— Tasks to complete —
a: Repeat the James Hopkins post word for word, beginning at the words "And here is" and stopping after "well as animals.".
b: Pick up the James Hopkins post after its last sentence and continue writing it.

— Provided passage —

LDS Gender

For those seeking understanding of gender identity issues from an LDS perspective

Jim’s View

Reprinted here with permission and with only minor editing is a post by James Hopkins from a discussion on the TGIMormons Yahoo Group. It should be strictly noted that this is only to be taken as one person’s view but they come from a background of lifelong faithfulness to the Church and the Gospel of Jesus Christ combined with an extensive medical background:

James was responding to the following question from a new group member:

“I was looking around for anything having to do with the Mormon view of trans people and stumbled across this group and figured I’d vent/ask for advice if that’s okay.

What do you say to a die-hard Mormon that will maybe make them understand to some extent? I’m kind of disappointed (though not in the least bit surprised) at how they’ve taken things, I’m hoping to maybe be able to get them to budge to some extent. Is there anything that could be argued doctrinally?”

And here is James’ response:

In the TGImormon files, the first two pdf files are, I think, exceptional summaries of the scientific thought about transsexualism. Seeing that transsexual phenomena have been at least in part reproduced in the laboratory and observed in the wild among fish and birds, I think, is an impressive introduction to the idea that environmental hormone disruptors and other things like mutagens, random mutations, maternal stress, and stress to the maternal child bond could be potential causes for changing brain sex in humans as well as animals.

From a doctrinal point of view, I think the idea of a female spirit latching onto a person with a female brain that just happen to have a male body seems at least plausible.

Looking at persons with intersex issues, when an infant is identified as being intersex or has ambiguous genitalia, doctors now are expected wait until the child tells his or her parents what sex he or she THINKS he or she is. Only when the child is able to willingly give consent without force or intimidation to any procedures or treatments to enhance conformity to his or her self-perceived sexual identity can any such procedures or treatments be carried out. The UN even has a mandate to this effect that doctors should not do any procedures to solidify one’s sexual identity based on anything but the child’s self-perception of their sex. Chromosomes don’t matter, external or internal genitalia don’t matter, the presence of testicular tissue or ovarian tissue doesn’t matter–only brain sex as determined by what THE CHILD says matters.

The articles on new scanning techniques that show physical manifestations of brain sex are interesting but will never replace the child’s self-perception of their sex as the major factor that determines ultimate patient satisfaction in procedures used to solidify the congruence of brain sex and one’s physical appearance.

Seeing the transsexual phenomenon as a physical condition with many potential causes that are similar to the intersex condition I think is a way to break the ice with those that doubt the reality of transsexualism and leads the way to their understanding how to approach the problem as a healer rather than as a moral critic.

[Stored items]

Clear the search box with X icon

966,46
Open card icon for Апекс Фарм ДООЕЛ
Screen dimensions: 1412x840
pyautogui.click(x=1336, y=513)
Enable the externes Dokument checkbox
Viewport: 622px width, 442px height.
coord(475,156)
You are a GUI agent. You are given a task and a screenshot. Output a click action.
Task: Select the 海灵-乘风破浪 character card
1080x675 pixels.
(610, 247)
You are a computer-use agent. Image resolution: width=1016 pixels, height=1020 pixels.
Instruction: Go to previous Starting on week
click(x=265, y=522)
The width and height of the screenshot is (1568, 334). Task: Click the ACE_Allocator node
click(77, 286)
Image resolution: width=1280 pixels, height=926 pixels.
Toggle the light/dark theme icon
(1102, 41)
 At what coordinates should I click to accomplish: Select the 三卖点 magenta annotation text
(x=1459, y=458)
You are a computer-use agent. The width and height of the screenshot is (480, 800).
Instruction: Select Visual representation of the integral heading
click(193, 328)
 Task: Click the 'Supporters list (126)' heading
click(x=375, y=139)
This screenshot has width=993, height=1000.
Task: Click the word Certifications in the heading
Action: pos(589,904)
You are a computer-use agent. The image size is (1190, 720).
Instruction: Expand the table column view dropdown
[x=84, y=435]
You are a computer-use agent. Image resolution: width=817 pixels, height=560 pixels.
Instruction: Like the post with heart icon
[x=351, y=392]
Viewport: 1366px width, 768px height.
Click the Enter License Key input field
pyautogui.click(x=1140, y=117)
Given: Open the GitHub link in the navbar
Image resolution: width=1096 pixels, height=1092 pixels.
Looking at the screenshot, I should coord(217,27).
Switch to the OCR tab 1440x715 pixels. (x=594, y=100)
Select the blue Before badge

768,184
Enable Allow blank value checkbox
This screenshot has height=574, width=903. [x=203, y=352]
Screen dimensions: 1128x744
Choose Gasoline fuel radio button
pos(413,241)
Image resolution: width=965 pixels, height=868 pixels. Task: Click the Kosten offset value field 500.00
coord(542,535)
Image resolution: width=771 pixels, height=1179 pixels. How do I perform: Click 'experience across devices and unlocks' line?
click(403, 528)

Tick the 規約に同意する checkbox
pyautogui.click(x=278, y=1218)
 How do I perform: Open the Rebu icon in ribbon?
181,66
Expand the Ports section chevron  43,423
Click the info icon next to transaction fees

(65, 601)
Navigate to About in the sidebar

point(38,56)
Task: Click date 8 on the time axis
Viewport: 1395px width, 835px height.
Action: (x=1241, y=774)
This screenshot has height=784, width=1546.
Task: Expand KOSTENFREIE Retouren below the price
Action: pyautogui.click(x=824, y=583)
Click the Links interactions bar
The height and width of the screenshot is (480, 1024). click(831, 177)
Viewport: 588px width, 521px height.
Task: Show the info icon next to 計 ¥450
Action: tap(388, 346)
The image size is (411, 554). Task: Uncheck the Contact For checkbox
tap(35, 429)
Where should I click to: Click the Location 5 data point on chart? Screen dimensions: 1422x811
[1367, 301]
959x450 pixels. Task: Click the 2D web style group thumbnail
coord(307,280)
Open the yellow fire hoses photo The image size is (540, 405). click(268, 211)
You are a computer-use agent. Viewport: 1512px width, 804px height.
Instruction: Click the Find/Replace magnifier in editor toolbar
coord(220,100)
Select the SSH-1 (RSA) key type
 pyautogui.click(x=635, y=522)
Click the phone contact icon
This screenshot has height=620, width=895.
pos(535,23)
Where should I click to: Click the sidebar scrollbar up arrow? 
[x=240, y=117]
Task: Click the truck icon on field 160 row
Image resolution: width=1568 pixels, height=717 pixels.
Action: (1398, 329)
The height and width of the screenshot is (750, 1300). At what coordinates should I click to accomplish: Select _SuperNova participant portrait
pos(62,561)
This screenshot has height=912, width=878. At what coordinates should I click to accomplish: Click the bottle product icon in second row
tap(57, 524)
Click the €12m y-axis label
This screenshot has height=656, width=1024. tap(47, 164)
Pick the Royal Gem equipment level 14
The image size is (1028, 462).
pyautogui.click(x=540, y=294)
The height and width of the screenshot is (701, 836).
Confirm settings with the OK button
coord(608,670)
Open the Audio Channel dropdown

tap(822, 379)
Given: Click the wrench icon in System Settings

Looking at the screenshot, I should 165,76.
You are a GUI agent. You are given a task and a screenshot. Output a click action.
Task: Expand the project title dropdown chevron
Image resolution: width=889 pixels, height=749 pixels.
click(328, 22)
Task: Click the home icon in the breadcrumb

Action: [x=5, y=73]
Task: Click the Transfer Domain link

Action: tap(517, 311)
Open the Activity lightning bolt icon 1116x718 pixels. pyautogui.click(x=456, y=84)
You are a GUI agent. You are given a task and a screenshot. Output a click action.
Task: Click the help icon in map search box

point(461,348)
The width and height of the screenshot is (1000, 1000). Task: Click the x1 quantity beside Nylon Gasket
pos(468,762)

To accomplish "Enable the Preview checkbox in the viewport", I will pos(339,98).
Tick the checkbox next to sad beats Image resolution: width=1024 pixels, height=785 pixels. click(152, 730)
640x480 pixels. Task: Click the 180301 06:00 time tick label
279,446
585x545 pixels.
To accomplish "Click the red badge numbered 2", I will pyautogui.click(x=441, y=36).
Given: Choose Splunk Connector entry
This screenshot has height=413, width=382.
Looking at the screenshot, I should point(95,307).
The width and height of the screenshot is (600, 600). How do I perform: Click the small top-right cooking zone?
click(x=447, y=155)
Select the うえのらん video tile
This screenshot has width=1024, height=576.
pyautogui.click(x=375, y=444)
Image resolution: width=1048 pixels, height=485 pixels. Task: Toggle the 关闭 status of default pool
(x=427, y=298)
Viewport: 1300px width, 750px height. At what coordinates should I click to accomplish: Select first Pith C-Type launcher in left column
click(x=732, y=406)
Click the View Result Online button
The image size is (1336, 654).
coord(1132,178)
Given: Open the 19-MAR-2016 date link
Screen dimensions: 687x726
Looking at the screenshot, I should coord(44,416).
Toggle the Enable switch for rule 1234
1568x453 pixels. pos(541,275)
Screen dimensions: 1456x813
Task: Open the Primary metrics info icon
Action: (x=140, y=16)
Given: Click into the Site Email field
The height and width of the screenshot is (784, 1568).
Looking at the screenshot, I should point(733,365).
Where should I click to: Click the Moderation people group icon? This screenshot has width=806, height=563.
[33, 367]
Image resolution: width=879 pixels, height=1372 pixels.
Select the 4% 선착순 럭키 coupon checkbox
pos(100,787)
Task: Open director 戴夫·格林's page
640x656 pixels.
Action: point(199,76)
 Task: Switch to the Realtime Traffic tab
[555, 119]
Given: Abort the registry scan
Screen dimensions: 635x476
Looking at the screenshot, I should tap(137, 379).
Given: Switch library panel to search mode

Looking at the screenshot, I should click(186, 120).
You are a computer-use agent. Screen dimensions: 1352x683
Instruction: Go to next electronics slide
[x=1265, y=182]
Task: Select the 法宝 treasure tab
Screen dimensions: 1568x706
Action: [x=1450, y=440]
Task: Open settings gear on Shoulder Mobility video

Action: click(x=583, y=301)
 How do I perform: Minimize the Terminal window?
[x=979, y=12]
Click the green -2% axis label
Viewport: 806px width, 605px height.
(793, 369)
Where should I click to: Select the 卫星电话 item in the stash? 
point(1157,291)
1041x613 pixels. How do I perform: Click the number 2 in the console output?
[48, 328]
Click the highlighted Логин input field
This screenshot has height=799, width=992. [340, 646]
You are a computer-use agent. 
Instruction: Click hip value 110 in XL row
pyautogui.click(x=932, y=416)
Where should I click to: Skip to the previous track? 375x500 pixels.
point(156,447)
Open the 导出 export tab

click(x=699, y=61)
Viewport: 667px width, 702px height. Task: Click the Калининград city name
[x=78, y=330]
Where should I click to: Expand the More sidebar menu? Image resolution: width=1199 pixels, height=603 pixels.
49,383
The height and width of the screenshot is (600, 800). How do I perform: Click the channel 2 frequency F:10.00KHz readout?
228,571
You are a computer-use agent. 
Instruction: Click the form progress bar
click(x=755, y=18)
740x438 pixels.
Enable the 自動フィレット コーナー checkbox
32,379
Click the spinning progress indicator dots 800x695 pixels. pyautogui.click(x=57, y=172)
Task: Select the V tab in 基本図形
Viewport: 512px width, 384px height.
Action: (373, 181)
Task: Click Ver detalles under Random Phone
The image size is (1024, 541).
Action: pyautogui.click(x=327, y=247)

— Numbered responses —
a:
And here is James’ response:

In the TGImormon files, the first two pdf files are, I think, exceptional summaries of the scientific thought about transsexualism. Seeing that transsexual phenomena have been at least in part reproduced in the laboratory and observed in the wild among fish and birds, I think, is an impressive introduction to the idea that environmental hormone disruptors and other things like mutagens, random mutations, maternal stress, and stress to the maternal child bond could be potential causes for changing brain sex in humans as well as animals.

b:
Both male and female spirits clearly enter the bodies of intersex babies and children in a way that may have nothing to do with their chromosomes or apparent genitalia. Why can’t the same thing be happening to transsexuals? And shouldn’t the approach of letting the child say what sex he or she is be used to determine brain sex and very possibly spirit sex and be regarded as the most reliable and safest why to guide the alignment of the sex of the spirit and mind to the body or the physical appearance of the body?

I would also remind your parents that according to LDS doctrine only spirits that supported Christ in the war in heaven against Satan were given the privilege of coming to earth to receive bodies. We are all spirit children of our Father in Heaven and are all highly valued veterans of the war in heaven on the side of Christ. Agreeing to come to earth at a time when pollutions and chaos would be rampant must have been daunting to all of us. I think it took unusual courage for spirits coming to earth at this time in history to actually agree to come and face these challenges. I think our Father in Heaven and Jesus Christ our elder brother and Savior have a particular love for spirits that agreed to come at this time and place in history to face these tremendous challenges.

I think that you and I and the others [in this group that face these] issues are special people facing a special challenge as special children of our Heavenly Father. We need to be patient with our critics. We need to love those that persecute and revile us while at the same time protecting ourselves emotionally and physically from undue criticism, pain, or injury. The love of our parents and siblings in or out of the church is important to us as well of the love of spouses and children when such relationships exist.

The ultimate goal should, I think, be to find a clear path toward establishing a family, by first figuring out exactly what you are, what you want to be and what you can be, finding an appropriate occupation with which you can support yourself, and think about finding an appropriate spouse or partner in forming a family either by adoption or by using the equipment you have–your choice–no one else–not parents, not doctors, not bishops or stake presidents, not social workers–only you can decide this.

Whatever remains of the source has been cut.